None of these changes require a new strategy. They're refinements to the existing strategy based on what the data shows is actually working. Most traders don't run this analysis on themselves because they don't have the infrastructure to do it. Trade Analytics is that infrastructure.
How this affects your Trader Rating
The 14 behavioral signals composing your Trader Rating in Arizet | The Desk include several that respond directly to Trade Analytics-driven refinement:
- Signal 5: setup selectivity. When you stop taking setups that the data shows don't work, your selectivity score rises. Skilled traders show clear "waiting for setup" patterns; you become more like them.
- Signal 8: average R-multiple. Concentration on what pays raises your typical winner/loser ratio. R-multiple is what separates the 10% who make money from the 90% who don't.
- Signal 11: time-of-day discipline. Trading only the windows that produce results lifts this directly.
- Signal 13: strategy adherence. When your strategy actually matches what you do (because you've stripped out the parts that don't work) the gap between intent and execution shrinks. This is one of the strongest predictors of forward-looking trader success.
The composite effect across 100+ trades after a Trade Analytics-driven refinement: typical Trader Rating gains in the 500-1,000 point range within 90 days.
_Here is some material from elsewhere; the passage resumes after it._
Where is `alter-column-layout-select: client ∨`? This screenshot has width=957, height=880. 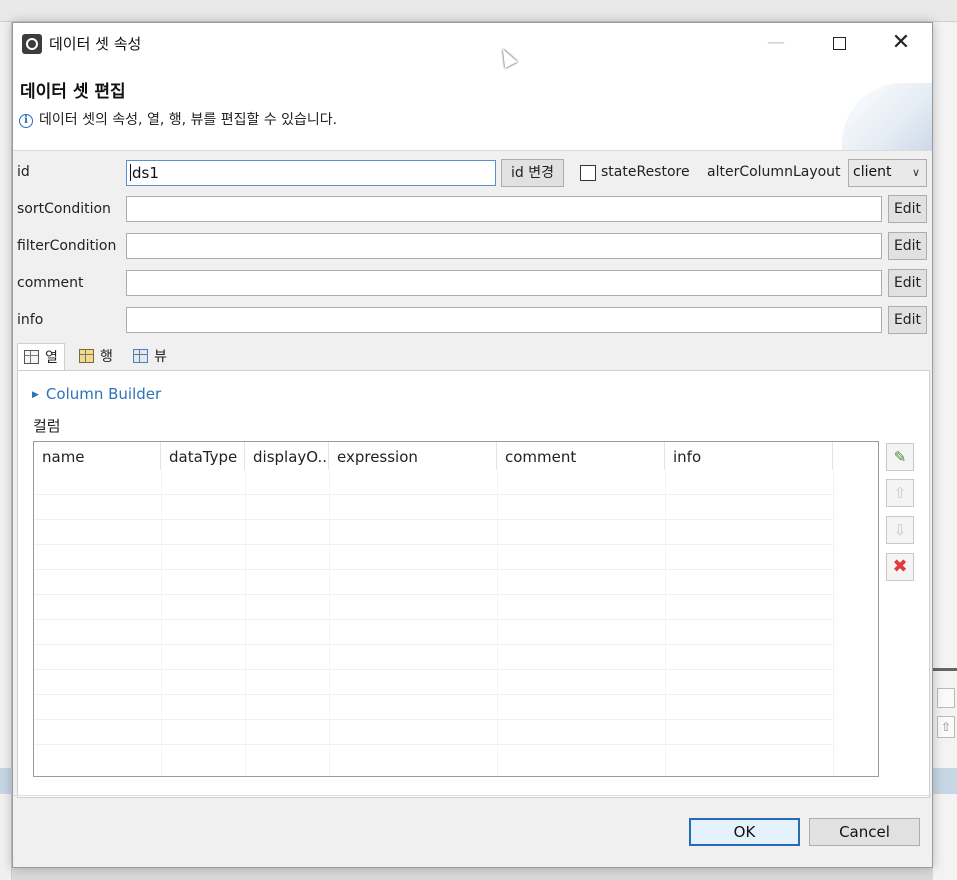
alter-column-layout-select: client ∨ is located at coordinates (888, 173).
Larger than what most strategy changes produce.
Where Trade Analytics fits in the career arc
Trade Analytics is part of the bundled tier on Elite (Trader Rating 4,500+) and included in Master. It's not in the Pro free-apps default because Pro-tier traders are usually still building enough trade volume to make the analytics meaningful. You want 200+ trades in your history before the attribution conclusions start being statistically defensible.
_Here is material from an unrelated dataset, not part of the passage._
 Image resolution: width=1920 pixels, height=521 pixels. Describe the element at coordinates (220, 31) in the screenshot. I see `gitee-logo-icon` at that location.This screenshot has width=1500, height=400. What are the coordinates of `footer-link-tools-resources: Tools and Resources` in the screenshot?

The trader who'll get the most value from Trade Analytics is one who's been trading consistently for 6-12 months and has been telling themselves a story about what works. The data will challenge that story. The good ones use the challenge to refine. The ones who can't accept the data go back to telling themselves the same story and stay stuck in Pro tier indefinitely.
That's why Trade Analytics is less of a "tool" and more of an "evaluation moment" in the career arc. The traders who pass the evaluation moment (who accept what the data shows about their actual trading versus their imagined trading) tend to advance to Elite within a few months. The traders who don't, don't.
The deeper case
Trading professionally is a measurement problem. The retail trading industry has historically sold signals and strategies because those are easy to package and sell. The thing actual professional traders use to improve, honest measurement of what they've been doing, has been almost completely absent from retail tooling.
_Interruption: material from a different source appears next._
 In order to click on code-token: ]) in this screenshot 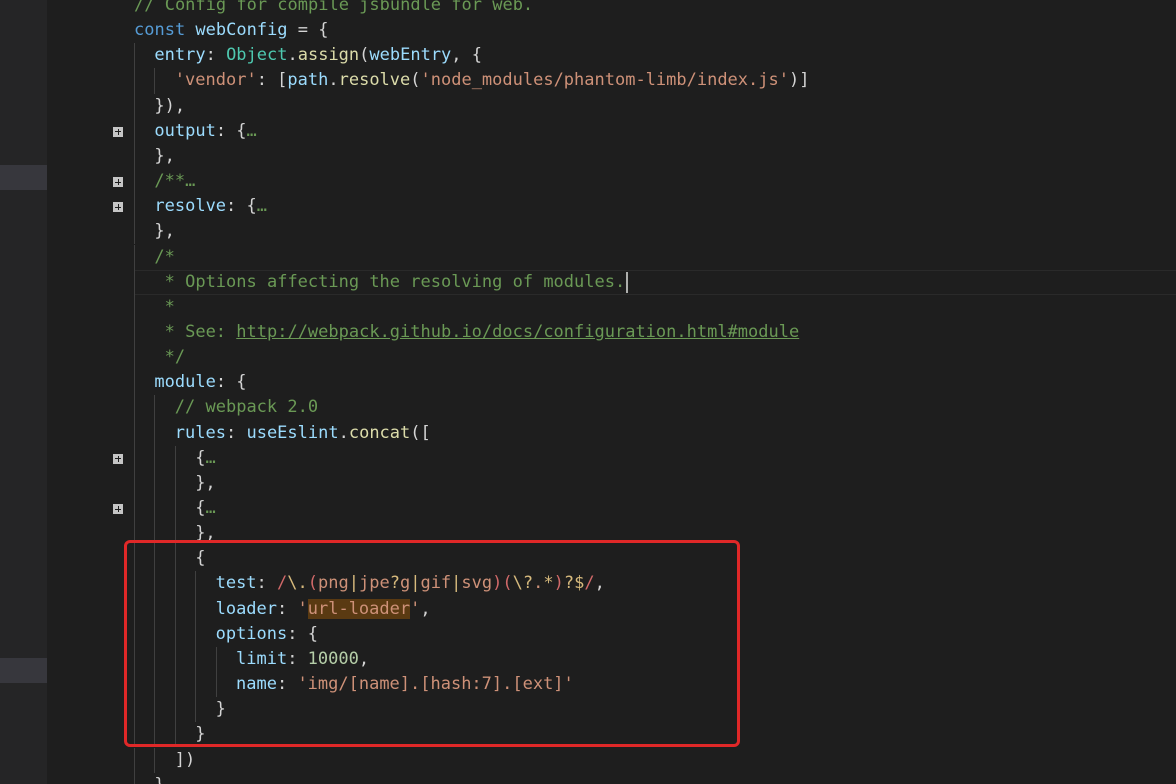, I will do `click(185, 760)`.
Trade Analytics is the most boring version of professional infrastructure made available to retail. It doesn't predict anything. It doesn't recommend anything. It just shows you, ruthlessly, what's been happening in your own account. The traders who can handle being shown become better, faster, than the traders who can't.
That's the case. Not better signals. Not better predictions. The mirror that doesn't flatter you, so you can finally see what's quietly working and what's quietly not.